In the week ending May 2, the advance figure from the Department of Labor for seasonally adjusted initial unemployment claims was 3,169,000, a decrease of 677,000 from the previous week’s revised level. The previous week’s level was revised up by 7,000 from 3,839,000 to 3,846,000. The 4-week moving average was 4,173,500, a decrease of 861,500 from the previous week’s revised average. The previous week’s average was revised up by 1,750 from 5,033,250 to 5,035,000.
According to WalletHub, the states most affected by unemployment included Florida, Louisiana, Georgia, Oklahoma, and Kentucky, many of which are currently experiencing high rates of underwater homes. Some of the least affected states were Vermont, Iowa, Illinois, Arkansas, Wisconsin, and Maryland.

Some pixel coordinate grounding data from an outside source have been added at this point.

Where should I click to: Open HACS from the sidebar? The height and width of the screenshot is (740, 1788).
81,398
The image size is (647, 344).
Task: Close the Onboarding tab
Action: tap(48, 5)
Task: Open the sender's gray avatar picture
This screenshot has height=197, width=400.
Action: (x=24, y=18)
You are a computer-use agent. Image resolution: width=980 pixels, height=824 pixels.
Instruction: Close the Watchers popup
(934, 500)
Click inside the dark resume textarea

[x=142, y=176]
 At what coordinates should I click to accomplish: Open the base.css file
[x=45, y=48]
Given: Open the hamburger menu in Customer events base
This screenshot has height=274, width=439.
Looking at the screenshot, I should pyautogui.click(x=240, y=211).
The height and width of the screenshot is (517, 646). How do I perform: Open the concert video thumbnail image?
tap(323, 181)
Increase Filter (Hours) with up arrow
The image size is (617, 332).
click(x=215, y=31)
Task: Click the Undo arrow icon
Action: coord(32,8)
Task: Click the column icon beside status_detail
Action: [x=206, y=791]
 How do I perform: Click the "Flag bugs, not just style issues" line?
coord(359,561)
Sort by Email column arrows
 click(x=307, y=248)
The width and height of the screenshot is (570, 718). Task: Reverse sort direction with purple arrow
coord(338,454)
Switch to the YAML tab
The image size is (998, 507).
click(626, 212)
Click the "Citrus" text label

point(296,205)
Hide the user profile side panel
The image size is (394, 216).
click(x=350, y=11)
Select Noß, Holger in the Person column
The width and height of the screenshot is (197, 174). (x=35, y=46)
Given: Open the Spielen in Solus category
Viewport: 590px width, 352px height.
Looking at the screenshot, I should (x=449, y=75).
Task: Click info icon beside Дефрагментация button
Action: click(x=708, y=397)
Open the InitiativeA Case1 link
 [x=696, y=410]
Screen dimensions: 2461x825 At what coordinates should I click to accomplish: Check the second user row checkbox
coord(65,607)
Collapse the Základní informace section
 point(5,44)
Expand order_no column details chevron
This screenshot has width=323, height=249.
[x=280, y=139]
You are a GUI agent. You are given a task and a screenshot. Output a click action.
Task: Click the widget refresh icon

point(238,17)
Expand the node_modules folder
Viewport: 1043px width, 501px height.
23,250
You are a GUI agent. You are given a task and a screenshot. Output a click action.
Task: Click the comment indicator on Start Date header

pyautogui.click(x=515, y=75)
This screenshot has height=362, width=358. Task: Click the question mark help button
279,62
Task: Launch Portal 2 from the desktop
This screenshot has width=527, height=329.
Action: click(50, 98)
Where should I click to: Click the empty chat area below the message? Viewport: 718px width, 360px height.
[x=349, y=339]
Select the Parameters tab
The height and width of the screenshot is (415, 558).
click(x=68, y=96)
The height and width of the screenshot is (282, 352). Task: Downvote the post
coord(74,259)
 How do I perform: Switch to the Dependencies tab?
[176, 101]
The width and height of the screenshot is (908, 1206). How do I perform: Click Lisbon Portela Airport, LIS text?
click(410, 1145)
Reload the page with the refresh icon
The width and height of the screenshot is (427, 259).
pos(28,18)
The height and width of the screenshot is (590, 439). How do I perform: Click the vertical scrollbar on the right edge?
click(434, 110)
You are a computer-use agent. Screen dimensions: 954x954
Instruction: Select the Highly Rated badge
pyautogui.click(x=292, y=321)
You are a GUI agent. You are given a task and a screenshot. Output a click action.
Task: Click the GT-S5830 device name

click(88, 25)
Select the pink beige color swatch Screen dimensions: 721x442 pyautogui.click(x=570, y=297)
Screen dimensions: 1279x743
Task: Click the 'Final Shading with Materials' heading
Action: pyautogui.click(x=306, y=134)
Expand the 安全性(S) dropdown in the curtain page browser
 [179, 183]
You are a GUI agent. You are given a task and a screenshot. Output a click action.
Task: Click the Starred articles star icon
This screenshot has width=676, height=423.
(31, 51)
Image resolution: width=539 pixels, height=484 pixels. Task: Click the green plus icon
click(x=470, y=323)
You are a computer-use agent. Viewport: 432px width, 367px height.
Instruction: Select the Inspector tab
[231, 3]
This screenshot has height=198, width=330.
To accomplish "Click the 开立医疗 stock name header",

“While state-level data for the week ending May 2 should be considered preliminary estimates due to the way these data are collected, Maryland showed the highest increase, rising 27,000 from the previous week,” said Doug Duncan, Chief Economist at Fannie Mae. “Elsewhere, Florida showed a significant decline, falling 260,000 from the prior week, though still remained at extremely high levels.”
“As with the prior weeks, a few caveats make this week’s data difficult to interpret precisely,” Duncan adds. “On one hand, unemployment insurance eligibility rules have been relaxed recently, increasing the number of people who are able to apply. This makes it difficult to estimate the uninsured unemployed share of the workforce. On the other hand, many states reported a significant backlog of unemployment insurance applications due to a lack of processing capacity, indicating that this week’s release may understate the true extent of insured layoffs. Furthermore, while the layoffs associated with this week’s claims release most likely occurred after the collection period for tomorrow’s April Employment Situation report, we still expect tomorrow’s report to show an extreme degree of labor market disruption, with an unemployment rate for April likely rising well above 10%.”
With these dramatic increases in unemployment, delinquencies and defaults can be expected to increase for the foreseeable future, even during forbearance, Black Knight notes. According to research from the Terner Center for Housing Innovation, UC Berkeley, nearly 16.5 million renter households have at least one worker in an industry likely to be immediately affected by efforts to flatten the curve in the COVID-19 pandemic. Researchers state that the best solution to keep these renters in their home is federally-supported emergency rental assistance.
According to Terner Center researchers, despite significant attempts by policymakers at all levels of government to address the COVID-19 pandemic and its economic consequences, expanded unemployment insurance through the federal CARES Act will be helpful to a degree, but will not be sufficient to address the assistance needed by many of the hardest-hit households.